Hence, for the factorization of the given equation ${{x}^{4}}-8x$, first we will take out the common factor x, because it can be seen that x is a factor in both terms that is ${{x}^{4}}$ and $8x$.
We can write the given equation as
${{x}^{4}}-8x=x\times x\times x\times x-8\times x$
As x is common in the above equation. so, we can write the above equation as
${{x}^{4}}-8x=x\times \left( x\times x\times x-8 \right)$
${{x}^{4}}-8x=x\times \left( {{x}^{3}}-8 \right)$
${{x}^{4}}-8x=x\left( {{x}^{3}}-8 \right)$
As we know that ${{2}^{3}}=8$.
So, the equation can also be written as
$\Rightarrow {{x}^{4}}-8x=x\left( {{x}^{3}}-{{2}^{3}} \right)$
Now, we can see that ${{x}^{3}}-{{2}^{3}}$ is in the form of ${{a}^{3}}-{{b}^{3}}$ where a is x and b is 2.
And we know that there is a formula for ${{a}^{3}}-{{b}^{3}}$ that is ${{a}^{3}}-{{b}^{3}}=\left( a-b \right)\left( {{a}^{2}}+{{b}^{2}}+ab \right)$.
So, we can write the equation ${{x}^{3}}-{{2}^{3}}$ as
${{x}^{3}}-{{2}^{3}}=\left( x-2 \right)\left( {{x}^{2}}+{{2}^{2}}+2x \right)=\left( x-2 \right)\left( {{x}^{2}}+4+2x \right)$
Hence,
$\Rightarrow {{x}^{4}}-8x=x\left( {{x}^{3}}-{{2}^{3}} \right)=x\left( x-2 \right)\left( {{x}^{2}}+4+2x \right)$
$\Rightarrow {{x}^{4}}-8x=x\left( x-2 \right)\left( {{x}^{2}}+2x+4 \right)$
Now, we cannot do the factorization of ${{x}^{2}}+2x+4$, because it has no roots and no factors.
Now, we have done the factorization of ${{x}^{4}}-8x$.

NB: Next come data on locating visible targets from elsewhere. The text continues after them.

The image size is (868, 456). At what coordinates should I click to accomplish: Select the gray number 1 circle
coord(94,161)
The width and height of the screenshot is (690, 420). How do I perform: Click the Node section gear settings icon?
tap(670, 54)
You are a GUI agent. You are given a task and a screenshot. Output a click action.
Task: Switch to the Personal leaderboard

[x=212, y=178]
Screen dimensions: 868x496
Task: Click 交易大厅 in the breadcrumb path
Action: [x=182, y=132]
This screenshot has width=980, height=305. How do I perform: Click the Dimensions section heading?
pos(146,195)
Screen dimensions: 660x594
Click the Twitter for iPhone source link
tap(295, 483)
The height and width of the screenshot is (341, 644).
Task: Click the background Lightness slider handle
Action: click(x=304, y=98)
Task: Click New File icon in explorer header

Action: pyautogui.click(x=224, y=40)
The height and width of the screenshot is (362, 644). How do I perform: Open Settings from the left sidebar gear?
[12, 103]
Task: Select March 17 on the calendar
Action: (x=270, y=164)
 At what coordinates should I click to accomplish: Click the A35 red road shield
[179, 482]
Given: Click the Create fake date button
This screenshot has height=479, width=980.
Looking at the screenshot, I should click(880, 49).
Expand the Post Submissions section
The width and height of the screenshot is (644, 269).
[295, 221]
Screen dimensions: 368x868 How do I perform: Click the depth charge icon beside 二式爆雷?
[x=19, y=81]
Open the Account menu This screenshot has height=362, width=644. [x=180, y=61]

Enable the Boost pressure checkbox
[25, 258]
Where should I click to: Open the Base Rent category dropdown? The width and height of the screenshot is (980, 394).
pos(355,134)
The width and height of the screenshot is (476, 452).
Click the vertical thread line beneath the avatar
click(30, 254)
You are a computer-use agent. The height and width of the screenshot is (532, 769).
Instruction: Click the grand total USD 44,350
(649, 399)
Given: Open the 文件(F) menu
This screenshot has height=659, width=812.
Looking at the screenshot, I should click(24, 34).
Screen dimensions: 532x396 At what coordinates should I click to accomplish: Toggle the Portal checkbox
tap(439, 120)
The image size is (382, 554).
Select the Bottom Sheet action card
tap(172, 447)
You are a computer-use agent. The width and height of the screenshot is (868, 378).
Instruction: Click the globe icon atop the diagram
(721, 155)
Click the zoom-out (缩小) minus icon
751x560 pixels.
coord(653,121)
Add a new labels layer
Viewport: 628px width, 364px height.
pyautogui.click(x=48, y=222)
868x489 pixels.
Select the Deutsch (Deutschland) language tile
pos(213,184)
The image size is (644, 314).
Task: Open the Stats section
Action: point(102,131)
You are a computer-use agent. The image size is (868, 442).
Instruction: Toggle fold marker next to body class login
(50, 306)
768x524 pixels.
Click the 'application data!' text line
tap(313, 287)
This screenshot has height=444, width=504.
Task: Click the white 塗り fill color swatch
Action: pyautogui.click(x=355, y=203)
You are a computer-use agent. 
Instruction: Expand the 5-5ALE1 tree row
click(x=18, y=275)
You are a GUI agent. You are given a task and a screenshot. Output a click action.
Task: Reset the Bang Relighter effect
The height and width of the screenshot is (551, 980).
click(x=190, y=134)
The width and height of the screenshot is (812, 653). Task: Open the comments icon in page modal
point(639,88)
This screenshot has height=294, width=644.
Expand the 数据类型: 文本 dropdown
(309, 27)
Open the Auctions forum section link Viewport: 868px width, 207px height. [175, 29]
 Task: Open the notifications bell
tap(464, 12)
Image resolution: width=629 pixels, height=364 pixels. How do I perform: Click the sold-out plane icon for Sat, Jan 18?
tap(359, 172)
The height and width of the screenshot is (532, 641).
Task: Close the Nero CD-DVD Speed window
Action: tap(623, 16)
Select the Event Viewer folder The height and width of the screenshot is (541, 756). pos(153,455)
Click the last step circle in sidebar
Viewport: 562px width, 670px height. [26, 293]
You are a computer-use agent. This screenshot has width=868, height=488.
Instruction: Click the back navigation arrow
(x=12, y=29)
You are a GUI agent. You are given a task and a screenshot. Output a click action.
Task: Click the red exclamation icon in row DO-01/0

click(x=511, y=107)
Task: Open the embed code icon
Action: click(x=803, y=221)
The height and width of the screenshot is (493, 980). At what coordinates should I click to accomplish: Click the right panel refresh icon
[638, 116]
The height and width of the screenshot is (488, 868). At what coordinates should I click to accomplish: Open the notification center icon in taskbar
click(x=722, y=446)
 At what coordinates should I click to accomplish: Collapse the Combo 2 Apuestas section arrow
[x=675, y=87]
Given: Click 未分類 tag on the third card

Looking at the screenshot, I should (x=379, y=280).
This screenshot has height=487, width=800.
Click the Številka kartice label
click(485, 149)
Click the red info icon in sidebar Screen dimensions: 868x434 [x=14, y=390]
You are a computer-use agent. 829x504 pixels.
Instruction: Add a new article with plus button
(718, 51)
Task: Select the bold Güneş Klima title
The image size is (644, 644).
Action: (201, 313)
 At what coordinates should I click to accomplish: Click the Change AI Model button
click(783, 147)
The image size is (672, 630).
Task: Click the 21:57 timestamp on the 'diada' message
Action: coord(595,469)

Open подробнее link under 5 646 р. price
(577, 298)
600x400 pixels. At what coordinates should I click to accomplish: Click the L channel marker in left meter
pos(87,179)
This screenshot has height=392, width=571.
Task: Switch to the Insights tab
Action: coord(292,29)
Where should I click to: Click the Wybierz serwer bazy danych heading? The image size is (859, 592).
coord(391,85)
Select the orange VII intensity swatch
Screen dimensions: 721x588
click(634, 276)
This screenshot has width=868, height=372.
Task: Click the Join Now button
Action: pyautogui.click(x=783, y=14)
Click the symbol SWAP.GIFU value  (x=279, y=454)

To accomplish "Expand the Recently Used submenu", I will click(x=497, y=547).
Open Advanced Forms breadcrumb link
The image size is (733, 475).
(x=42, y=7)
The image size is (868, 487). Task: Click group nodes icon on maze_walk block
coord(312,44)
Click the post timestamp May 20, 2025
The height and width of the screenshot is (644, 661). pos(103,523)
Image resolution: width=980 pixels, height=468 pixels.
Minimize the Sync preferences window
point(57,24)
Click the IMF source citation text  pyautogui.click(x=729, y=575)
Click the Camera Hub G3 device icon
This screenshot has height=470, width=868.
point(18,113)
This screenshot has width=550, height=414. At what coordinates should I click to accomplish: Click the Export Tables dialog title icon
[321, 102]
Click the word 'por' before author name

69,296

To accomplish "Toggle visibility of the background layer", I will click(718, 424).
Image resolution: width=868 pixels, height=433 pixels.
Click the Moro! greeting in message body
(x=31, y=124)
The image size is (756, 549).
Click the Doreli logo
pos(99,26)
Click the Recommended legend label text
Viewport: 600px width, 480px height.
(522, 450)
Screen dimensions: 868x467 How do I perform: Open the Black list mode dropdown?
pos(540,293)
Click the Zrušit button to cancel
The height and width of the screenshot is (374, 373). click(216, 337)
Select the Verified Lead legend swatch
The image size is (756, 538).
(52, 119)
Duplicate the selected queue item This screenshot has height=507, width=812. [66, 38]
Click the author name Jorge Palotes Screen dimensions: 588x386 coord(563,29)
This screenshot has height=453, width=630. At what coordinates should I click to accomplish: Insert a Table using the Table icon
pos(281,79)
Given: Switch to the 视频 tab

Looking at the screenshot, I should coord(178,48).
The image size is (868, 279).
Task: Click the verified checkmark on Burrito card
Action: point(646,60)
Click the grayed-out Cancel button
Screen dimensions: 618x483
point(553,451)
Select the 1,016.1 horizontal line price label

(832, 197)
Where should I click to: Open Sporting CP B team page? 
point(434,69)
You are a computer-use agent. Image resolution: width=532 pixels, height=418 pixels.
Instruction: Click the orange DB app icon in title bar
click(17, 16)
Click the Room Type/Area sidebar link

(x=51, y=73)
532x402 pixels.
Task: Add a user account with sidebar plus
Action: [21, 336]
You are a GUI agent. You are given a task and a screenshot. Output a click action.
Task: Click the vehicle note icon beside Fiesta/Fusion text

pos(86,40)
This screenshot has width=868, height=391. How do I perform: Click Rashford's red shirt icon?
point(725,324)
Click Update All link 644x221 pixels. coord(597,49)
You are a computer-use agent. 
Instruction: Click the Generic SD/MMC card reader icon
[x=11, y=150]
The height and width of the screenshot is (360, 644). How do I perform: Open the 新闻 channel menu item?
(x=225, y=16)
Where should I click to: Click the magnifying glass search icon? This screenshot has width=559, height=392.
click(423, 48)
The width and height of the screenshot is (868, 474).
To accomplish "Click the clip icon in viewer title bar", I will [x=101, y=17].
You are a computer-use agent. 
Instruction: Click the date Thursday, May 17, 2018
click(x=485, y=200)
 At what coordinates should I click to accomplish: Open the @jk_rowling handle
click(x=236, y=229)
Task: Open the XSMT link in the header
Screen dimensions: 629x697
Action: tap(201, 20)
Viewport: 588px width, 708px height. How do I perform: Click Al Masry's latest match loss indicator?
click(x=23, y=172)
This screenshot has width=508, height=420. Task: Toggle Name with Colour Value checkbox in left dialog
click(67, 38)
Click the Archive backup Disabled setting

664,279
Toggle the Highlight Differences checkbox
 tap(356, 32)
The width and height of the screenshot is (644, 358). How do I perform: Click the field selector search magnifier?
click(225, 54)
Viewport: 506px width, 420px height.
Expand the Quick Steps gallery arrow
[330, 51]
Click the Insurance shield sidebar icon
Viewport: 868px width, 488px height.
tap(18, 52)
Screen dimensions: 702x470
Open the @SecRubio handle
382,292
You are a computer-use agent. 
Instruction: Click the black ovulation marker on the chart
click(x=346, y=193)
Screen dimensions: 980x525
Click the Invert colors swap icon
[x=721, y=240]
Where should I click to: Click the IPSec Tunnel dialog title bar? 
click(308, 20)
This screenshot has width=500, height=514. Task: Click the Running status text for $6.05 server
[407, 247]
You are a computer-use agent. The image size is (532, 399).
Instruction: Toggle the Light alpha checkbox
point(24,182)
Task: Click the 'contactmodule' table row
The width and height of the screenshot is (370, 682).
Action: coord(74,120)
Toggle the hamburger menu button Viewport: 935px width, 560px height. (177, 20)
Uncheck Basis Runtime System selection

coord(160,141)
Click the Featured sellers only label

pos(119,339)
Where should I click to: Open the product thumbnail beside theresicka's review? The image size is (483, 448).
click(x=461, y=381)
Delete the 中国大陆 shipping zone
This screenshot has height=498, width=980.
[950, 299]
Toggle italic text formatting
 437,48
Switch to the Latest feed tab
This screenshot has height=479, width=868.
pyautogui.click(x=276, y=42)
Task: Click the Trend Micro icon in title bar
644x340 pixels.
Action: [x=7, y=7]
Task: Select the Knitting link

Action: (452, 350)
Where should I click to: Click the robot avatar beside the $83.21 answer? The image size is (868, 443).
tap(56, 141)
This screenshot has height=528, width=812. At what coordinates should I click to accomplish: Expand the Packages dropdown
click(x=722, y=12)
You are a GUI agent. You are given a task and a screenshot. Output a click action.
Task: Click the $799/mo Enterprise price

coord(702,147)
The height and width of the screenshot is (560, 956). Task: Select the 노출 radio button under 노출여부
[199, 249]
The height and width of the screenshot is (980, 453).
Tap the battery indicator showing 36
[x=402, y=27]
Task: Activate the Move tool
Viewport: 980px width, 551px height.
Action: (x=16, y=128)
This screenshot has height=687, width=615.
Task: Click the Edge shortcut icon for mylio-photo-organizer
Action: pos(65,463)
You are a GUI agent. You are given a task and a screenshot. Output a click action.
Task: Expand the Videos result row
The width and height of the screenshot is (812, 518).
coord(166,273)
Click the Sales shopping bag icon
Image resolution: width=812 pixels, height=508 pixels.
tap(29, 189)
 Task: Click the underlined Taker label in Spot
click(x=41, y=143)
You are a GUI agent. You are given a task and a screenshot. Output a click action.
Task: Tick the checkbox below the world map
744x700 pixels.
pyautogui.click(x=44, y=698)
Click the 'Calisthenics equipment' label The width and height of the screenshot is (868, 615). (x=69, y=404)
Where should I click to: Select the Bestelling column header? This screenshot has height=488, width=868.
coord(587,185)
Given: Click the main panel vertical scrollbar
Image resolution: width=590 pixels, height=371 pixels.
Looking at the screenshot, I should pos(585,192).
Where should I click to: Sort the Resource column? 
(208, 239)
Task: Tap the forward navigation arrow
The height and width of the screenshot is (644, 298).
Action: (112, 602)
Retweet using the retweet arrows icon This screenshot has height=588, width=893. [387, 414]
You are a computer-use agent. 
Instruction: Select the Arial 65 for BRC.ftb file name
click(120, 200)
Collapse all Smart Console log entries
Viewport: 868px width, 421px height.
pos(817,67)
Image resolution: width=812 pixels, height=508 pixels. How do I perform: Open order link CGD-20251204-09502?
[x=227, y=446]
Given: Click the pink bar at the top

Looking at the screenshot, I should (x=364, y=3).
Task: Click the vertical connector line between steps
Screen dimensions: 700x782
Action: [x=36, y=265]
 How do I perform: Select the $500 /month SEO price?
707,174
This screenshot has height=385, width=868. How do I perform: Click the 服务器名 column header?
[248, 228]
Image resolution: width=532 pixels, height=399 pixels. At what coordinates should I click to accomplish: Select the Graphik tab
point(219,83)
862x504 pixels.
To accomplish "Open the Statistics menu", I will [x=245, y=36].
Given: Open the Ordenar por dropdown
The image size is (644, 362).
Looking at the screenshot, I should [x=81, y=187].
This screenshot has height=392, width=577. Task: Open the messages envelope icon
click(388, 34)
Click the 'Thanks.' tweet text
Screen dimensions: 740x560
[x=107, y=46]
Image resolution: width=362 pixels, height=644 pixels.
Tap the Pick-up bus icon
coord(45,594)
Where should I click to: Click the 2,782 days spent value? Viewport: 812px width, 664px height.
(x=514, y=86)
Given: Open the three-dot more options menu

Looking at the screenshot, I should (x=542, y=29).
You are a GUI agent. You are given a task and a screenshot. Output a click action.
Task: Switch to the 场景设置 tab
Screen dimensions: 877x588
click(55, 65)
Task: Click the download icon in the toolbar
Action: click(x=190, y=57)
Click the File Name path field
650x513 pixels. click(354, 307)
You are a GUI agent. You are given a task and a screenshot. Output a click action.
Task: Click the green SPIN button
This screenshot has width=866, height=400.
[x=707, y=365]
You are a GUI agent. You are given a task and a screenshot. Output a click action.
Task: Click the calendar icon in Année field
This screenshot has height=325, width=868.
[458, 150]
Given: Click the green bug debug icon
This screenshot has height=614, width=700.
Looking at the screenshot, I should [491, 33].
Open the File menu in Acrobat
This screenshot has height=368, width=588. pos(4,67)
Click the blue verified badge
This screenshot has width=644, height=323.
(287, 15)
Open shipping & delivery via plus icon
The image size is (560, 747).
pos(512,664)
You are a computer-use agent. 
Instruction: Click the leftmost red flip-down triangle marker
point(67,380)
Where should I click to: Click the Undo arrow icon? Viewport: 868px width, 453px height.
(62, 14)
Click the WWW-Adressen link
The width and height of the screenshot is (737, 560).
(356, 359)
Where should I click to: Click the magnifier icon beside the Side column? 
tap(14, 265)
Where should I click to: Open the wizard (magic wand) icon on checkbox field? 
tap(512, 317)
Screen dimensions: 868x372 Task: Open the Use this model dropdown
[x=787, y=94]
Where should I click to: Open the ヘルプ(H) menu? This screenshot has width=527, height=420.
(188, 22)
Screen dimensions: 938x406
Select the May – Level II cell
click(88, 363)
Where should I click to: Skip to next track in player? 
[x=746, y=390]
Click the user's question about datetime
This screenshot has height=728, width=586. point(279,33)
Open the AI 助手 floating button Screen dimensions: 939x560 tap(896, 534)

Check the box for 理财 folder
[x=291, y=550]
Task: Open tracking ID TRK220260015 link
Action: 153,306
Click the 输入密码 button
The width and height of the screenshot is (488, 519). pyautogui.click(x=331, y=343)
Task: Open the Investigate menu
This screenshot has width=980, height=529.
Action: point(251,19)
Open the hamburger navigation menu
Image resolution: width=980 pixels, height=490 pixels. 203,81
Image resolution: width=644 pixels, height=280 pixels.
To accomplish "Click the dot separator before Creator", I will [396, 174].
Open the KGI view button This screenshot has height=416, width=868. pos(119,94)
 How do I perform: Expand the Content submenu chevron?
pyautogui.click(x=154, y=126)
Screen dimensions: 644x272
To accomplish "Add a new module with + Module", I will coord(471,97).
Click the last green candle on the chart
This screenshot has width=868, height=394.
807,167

So, the factors of ${{x}^{4}}-8x$ are $x$, $x-2$, and ${{x}^{2}}+2x+4$.

Note: In this type of question, whenever we are solving this, we should remember cubes of some specific numbers like ${{1}^{3}}=1$, ${{2}^{3}}=8$, etc.
Don’t forget to check factors of ${{x}^{2}}+2x+4$.
The factors can be found by finding the real roots of the equation.
If the equation has real roots, then the equation will have factors.
For checking the real roots of the equation, we check if the discriminant is positive or zero. If the discriminant of the equation is negative, then it will have no roots.
As we know that the discriminant of any general quadratic equation $a{{x}^{2}}+bx+c=0$ is $D={{b}^{2}}-4ac$
Hence, discriminant of equation ${{x}^{2}}+2x+4$ is
$D={{2}^{2}}-4\times 1\times 4=4-16=-12$
As it is negative, so the equation will have no roots. And if it has no roots, then it will have no factors.